Quantcast
Tom Hanks on filming in a tiny boat in ‘Captain Phillips’ – Metro US

Tom Hanks on filming in a tiny boat in ‘Captain Phillips’

Tom Hanks spends most of Tom Hanks spends most of “Captain Phillips” trapped in a disgusting lifeboat.
Credit: Getty Images

Tom Hanks has faced plenty of acting challenges over the course of his career, but the tiny, enclosed lifeboat used in “Captain Phillips” definitely stands out for him. “I’m not a particularly claustrophobic person, but it was a very small space,” he says. “Environmentally, it does a lot of the work for you. It’s a very uncomfortable space. It smells horrible. The air is bad. It’s hot. And you are right on top of each other. There’s a lot of places to bonk our head and crack your knee. We all did that. Everybody had all sorts of various scars.”

Hanks stars in the film as the titular Capt. Phillips, whose cargo ship was famously hijacked by Somali pirates in 2009, and he insists those less-than-ideal working conditions were actually a huge help. “[Director] Paul [Greengrass] sets up an environment that is very realistic, and I can’t imagine doing it any other way,” Hanks says. “There’s ways that may have been more pleasant but for everything we needed to go through as actors, that tiny, hot, cramped place with only two little windows on it was a great advantage for us.”

The film’s crew did try their best to make the cramped environment at least a little more tolerable, but to no avail. “At one point, they built rubber seats for some of the fight scenes,” Hanks remembers, but “literally the rubber seats flapped around. So, we said, ‘Guys, we don’t think rubber seats are going to work.’ So they took those out.

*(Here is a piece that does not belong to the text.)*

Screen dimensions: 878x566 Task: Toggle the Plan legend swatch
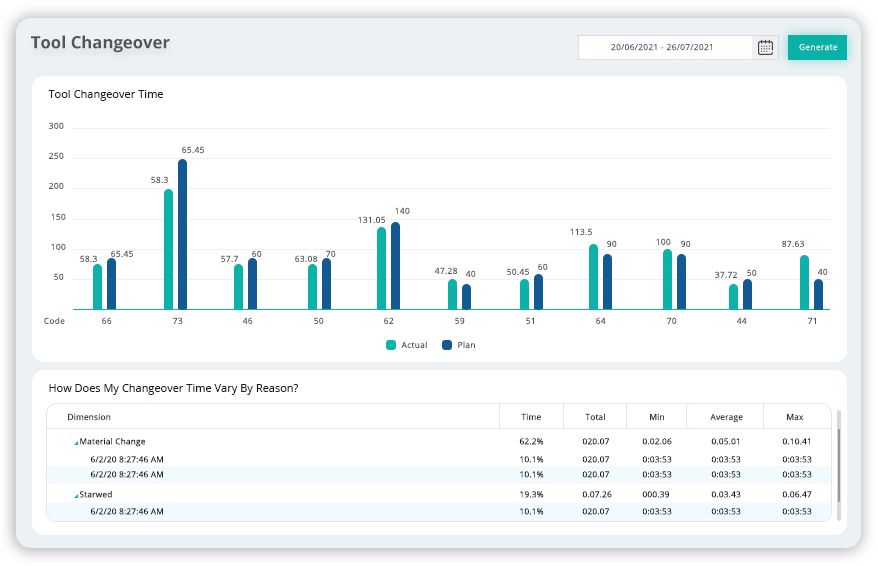[x=447, y=345]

We had a little bit of matting on the steel deck of the floor. But, by and large, it’s a tiny space and it got pretty physical in there sometimes. We all got nicks and bruises.”

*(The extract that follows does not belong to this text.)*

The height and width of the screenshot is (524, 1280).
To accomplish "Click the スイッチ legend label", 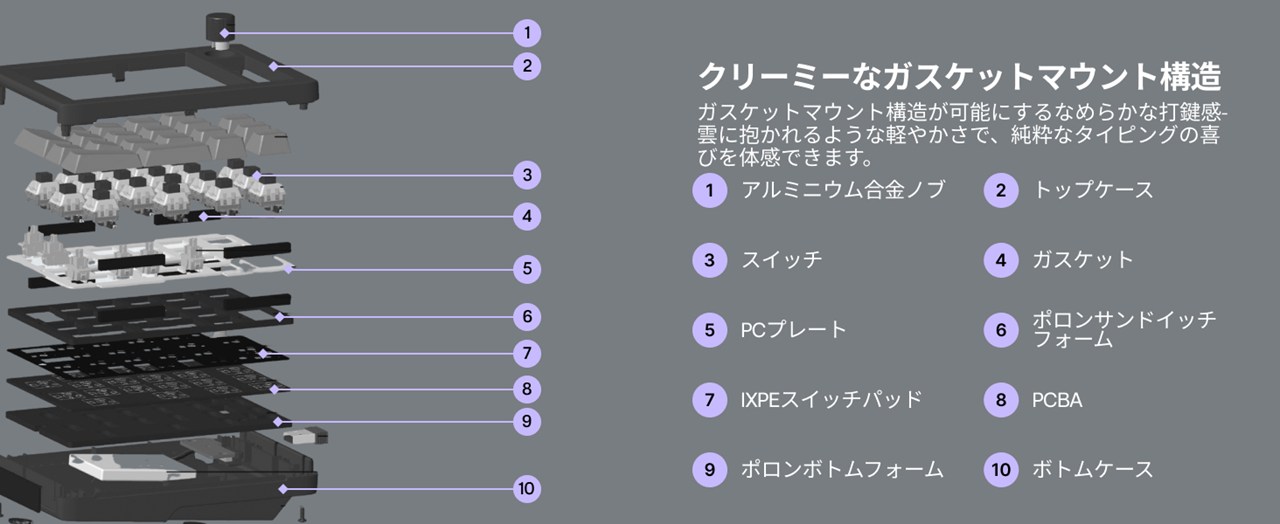I will click(781, 260).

But really — and Hanks can’t stress this enough — nothing compared to the smell in the replica lifeboat. “It stank horribly. It was stuffy and small,” he says. “But the actual lifeboat smells even worse because it reeks of diesel fumes, and we had some vomit in there at some point. That’s always fun. It was really filthy by the time we got out of there.”

While Hanks has racked up plenty of heroic roles — many based on true stories — he regrets to report that very little of that heroism has rubbed off. “I’m just a guy who’s got a pretty good gig pretending to be other people,” he says. “‘Hero’ is almost like a branded term now. It’s bandied about all the time. People get labeled it left and right. In the end, heroes are ones who voluntarily walk into the unknown and try to do the right thing. It’s all relative. Everybody has variations of it. Sometimes it’s death-defying and sometimes it’s just living up to one’s responsibility.”

But then, how can Hanks get away with thinking of himself as a hero when even the guy he’s playing this time out won’t accept the label. “Richard Phillips doesn’t view himself a hero. He was a guy who sat there and waited for the heroes to show up, which is different,” Hanks says. “We all have times in our lives where we can either be a hero, a villain or a coward, and I just hope that I’m a coward as little as possible, and hopefully never a villain. On the occasions when I have to be, I would hope to be able to do the heroic thing, but I’ve never been tested in any way, shape or form — other than facing down members of the fourth estate.”